§ **What you are asked to do**: Each line of the data below that includes the string "computer" must be copied.

Provided records section start

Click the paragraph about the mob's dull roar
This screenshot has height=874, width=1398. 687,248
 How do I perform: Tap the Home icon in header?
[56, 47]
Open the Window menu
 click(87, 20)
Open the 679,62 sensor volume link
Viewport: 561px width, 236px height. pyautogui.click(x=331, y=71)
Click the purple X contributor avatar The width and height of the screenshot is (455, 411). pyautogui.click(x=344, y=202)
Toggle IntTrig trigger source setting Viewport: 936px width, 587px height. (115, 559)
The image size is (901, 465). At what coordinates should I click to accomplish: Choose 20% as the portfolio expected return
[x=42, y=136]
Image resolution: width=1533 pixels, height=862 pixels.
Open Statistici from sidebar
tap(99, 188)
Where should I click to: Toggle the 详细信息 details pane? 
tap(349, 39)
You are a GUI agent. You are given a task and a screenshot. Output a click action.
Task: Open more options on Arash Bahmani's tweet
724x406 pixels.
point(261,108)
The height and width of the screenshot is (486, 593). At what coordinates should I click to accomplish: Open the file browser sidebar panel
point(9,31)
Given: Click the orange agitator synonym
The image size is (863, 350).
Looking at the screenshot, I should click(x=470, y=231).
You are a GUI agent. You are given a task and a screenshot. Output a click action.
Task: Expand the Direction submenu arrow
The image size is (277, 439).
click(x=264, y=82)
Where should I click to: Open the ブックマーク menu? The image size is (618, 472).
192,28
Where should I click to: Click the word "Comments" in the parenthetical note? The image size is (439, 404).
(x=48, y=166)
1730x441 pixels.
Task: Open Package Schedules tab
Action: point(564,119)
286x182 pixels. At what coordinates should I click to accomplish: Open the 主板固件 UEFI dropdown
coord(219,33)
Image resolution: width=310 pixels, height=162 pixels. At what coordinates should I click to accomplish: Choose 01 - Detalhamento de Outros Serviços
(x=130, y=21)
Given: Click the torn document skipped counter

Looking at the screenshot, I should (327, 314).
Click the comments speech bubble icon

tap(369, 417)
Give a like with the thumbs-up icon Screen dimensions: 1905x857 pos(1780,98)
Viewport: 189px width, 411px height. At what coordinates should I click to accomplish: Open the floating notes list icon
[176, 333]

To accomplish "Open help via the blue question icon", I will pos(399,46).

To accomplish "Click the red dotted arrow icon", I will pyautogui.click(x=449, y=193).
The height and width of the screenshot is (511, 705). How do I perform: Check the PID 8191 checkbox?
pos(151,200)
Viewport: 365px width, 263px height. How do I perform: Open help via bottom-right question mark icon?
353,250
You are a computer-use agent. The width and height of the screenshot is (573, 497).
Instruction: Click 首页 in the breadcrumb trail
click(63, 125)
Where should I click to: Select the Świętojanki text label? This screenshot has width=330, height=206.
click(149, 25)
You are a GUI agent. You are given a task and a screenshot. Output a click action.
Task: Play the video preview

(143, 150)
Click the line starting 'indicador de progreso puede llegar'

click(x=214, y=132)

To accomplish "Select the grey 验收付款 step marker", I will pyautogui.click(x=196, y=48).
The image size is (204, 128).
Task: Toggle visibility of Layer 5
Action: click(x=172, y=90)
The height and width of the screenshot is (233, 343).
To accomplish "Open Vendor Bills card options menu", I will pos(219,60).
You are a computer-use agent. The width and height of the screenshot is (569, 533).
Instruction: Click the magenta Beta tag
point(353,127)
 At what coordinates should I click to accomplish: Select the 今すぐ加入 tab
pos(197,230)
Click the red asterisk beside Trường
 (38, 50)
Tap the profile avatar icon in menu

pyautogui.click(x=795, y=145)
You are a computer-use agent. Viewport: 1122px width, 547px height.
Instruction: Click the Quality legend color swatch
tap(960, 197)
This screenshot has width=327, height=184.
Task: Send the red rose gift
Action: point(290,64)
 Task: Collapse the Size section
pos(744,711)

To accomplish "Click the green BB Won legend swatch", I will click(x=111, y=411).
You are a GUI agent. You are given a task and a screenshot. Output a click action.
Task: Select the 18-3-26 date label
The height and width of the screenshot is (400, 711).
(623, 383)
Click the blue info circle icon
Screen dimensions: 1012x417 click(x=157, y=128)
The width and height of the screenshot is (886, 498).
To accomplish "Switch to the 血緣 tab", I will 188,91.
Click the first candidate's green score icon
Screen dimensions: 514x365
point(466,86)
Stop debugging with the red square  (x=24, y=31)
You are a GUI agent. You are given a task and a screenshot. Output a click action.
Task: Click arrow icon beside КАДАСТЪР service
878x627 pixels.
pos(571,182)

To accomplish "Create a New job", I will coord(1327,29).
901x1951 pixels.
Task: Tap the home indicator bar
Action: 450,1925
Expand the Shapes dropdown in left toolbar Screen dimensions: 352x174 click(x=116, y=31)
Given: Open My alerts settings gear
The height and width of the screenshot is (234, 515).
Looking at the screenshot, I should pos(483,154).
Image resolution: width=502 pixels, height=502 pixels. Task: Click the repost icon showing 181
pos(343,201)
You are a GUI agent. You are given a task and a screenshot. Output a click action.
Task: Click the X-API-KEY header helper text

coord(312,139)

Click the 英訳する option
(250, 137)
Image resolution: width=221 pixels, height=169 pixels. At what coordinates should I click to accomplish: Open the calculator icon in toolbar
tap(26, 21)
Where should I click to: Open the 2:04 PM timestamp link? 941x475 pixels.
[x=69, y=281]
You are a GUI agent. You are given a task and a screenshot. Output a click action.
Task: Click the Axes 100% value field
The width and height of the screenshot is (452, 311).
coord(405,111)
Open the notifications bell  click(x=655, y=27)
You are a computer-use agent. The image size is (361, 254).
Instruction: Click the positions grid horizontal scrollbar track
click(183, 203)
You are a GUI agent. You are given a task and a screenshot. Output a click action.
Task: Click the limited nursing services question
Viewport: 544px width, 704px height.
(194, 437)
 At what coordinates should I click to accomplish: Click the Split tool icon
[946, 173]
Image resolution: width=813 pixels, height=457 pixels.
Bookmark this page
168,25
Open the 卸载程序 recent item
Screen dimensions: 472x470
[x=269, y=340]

Provided records section end

§ **Finished task**:
You are a computer-use agent. The width and height of the screenshot is (573, 497).
You are a computer-use agent. The width and height of the screenshot is (569, 533).
You are a computer-use agent. Viewport: 1122px width, 547px height.
You are a computer-use agent. The image size is (361, 254).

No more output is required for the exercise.